_DATASET EXTRACT_:
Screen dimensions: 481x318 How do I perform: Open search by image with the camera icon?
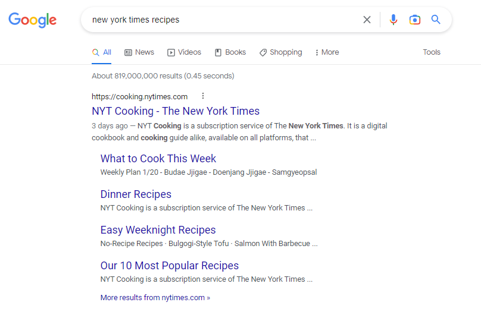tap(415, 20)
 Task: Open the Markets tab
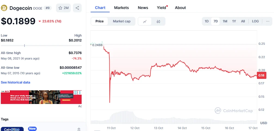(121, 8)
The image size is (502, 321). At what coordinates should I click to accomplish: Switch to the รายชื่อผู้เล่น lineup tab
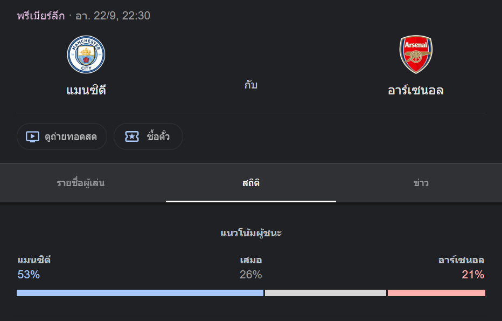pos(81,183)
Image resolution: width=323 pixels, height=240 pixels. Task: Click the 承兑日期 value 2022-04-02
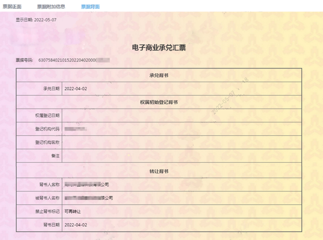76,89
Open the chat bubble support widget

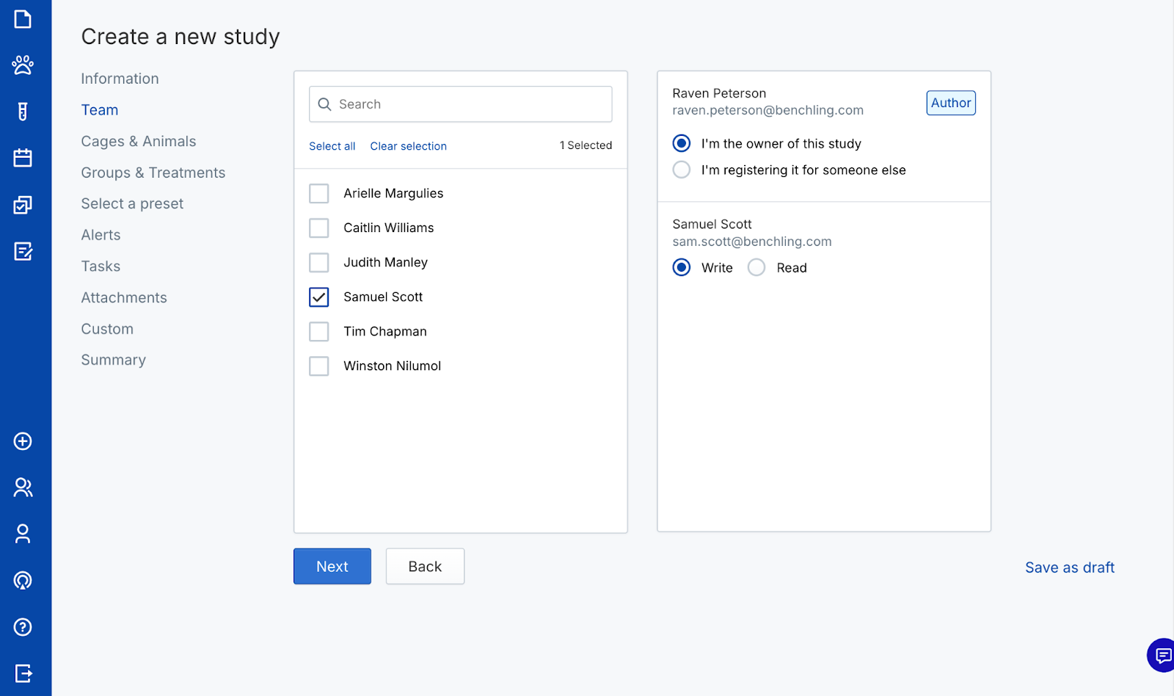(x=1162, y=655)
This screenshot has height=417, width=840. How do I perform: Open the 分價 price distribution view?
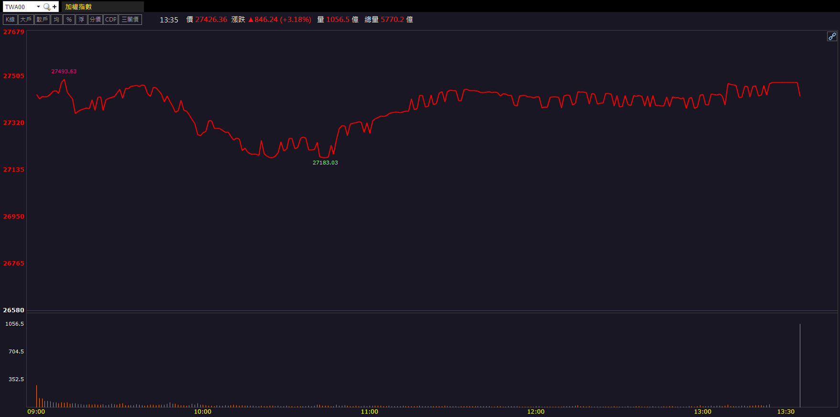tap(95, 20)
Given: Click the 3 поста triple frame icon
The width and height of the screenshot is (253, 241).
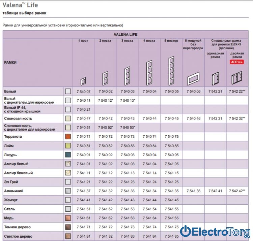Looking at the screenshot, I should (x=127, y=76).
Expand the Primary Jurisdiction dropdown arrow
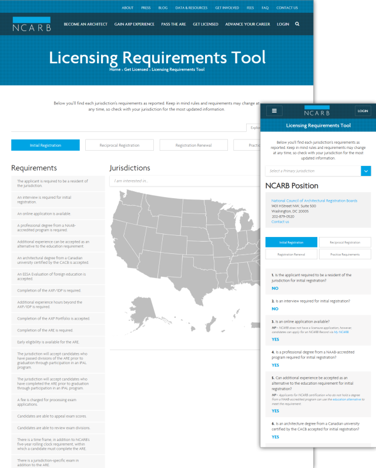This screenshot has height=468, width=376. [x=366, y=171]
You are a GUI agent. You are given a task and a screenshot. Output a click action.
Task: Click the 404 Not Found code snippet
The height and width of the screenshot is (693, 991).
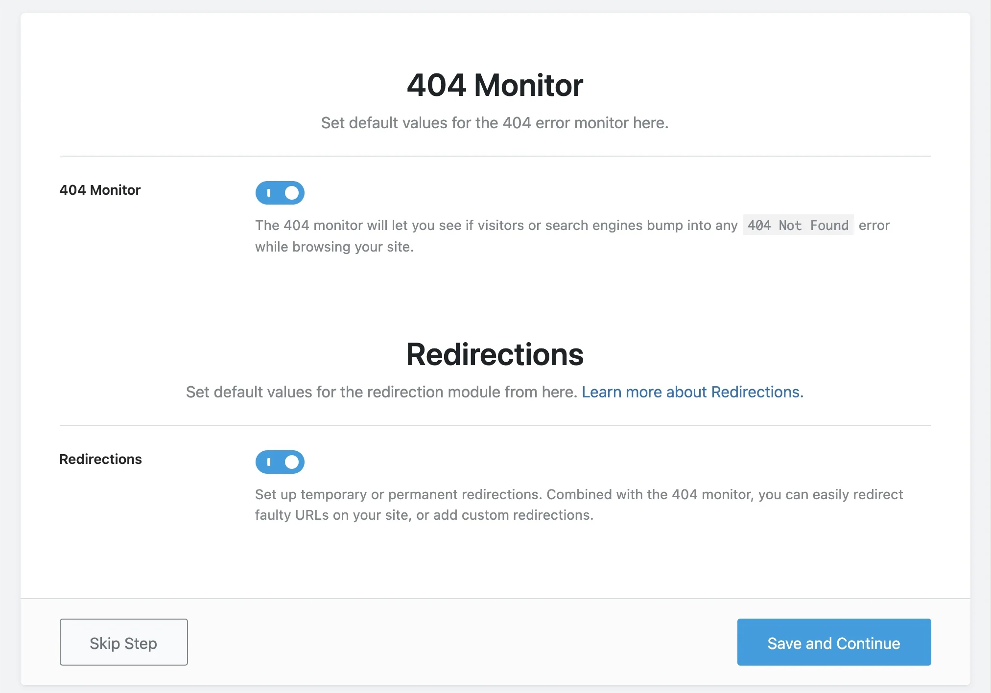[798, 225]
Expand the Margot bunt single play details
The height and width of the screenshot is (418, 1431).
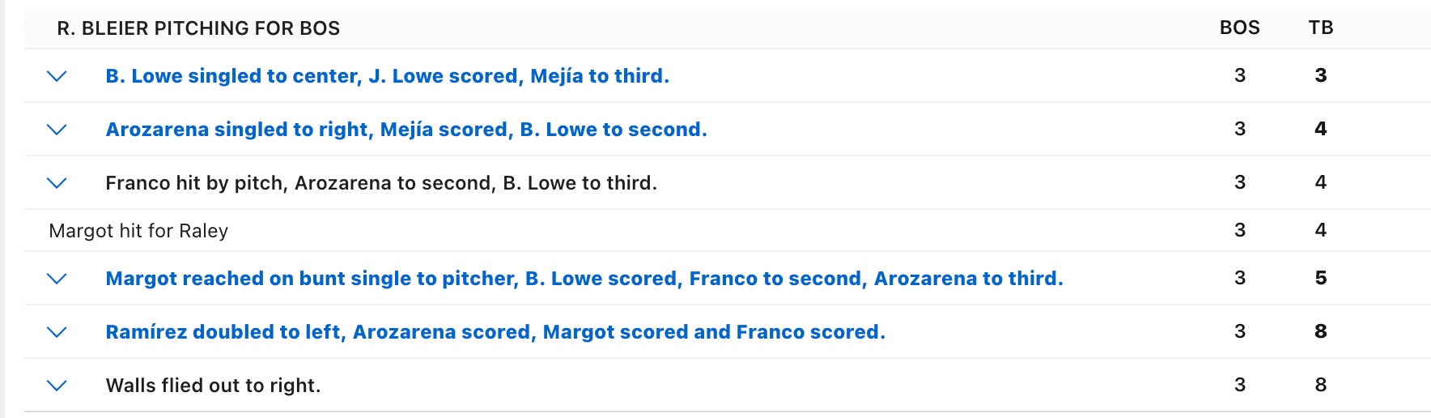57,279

==

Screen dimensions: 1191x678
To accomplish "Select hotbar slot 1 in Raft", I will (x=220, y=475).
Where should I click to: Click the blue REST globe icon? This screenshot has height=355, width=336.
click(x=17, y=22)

==

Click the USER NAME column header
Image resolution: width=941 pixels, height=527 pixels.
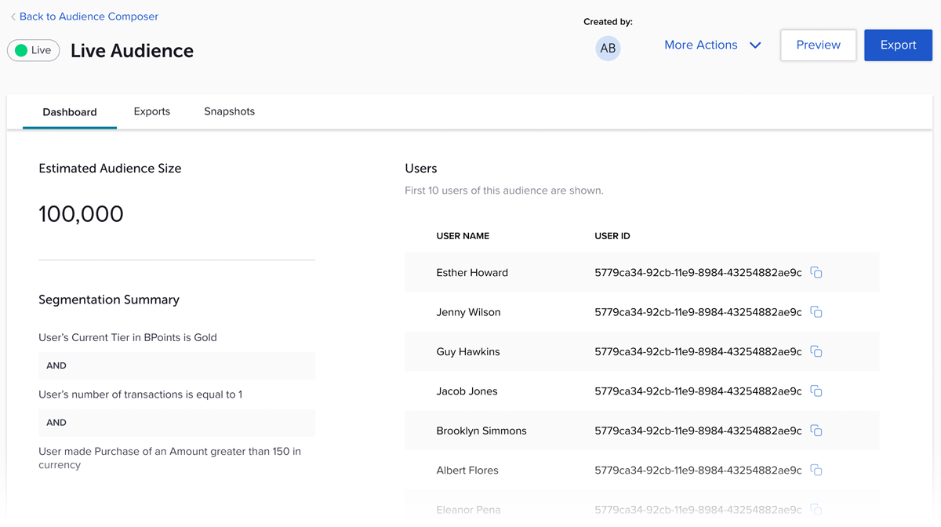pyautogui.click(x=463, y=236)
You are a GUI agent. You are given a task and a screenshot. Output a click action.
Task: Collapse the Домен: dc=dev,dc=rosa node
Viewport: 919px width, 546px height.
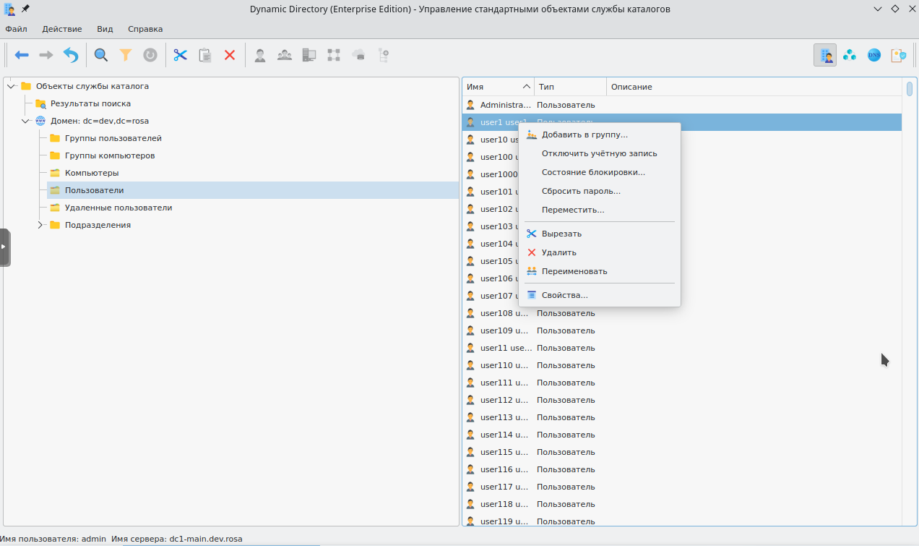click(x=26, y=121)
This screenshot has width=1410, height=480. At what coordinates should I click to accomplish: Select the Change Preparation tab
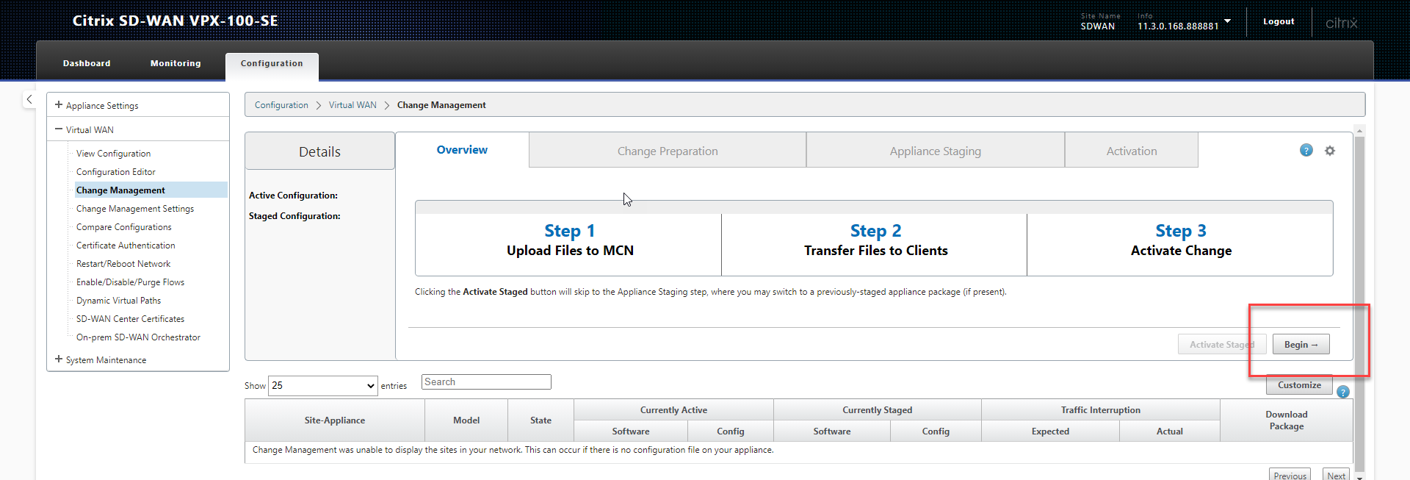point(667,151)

_WORK ITEM_: Within these entries, output exactly the lines starting at the one with "Image resolution: width=323" and finishing at the one with "Task: Click the 404 Not Found code snippet". Leave pictures out of the output.

_ANSWER BOX_:
Image resolution: width=323 pixels, height=240 pixels. Task: Click the 承兑日期 value 2022-04-02
76,89
Open the chat bubble support widget

(x=1162, y=655)
This screenshot has height=417, width=840. How do I perform: Open the 分價 price distribution view?
tap(95, 20)
Given: Click the 3 поста triple frame icon
The width and height of the screenshot is (253, 241).
Looking at the screenshot, I should (x=127, y=76).
Expand the Primary Jurisdiction dropdown arrow
This screenshot has height=468, width=376. [x=366, y=171]
You are a GUI agent. You are given a task and a screenshot. Output a click action.
Task: Click the 404 Not Found code snippet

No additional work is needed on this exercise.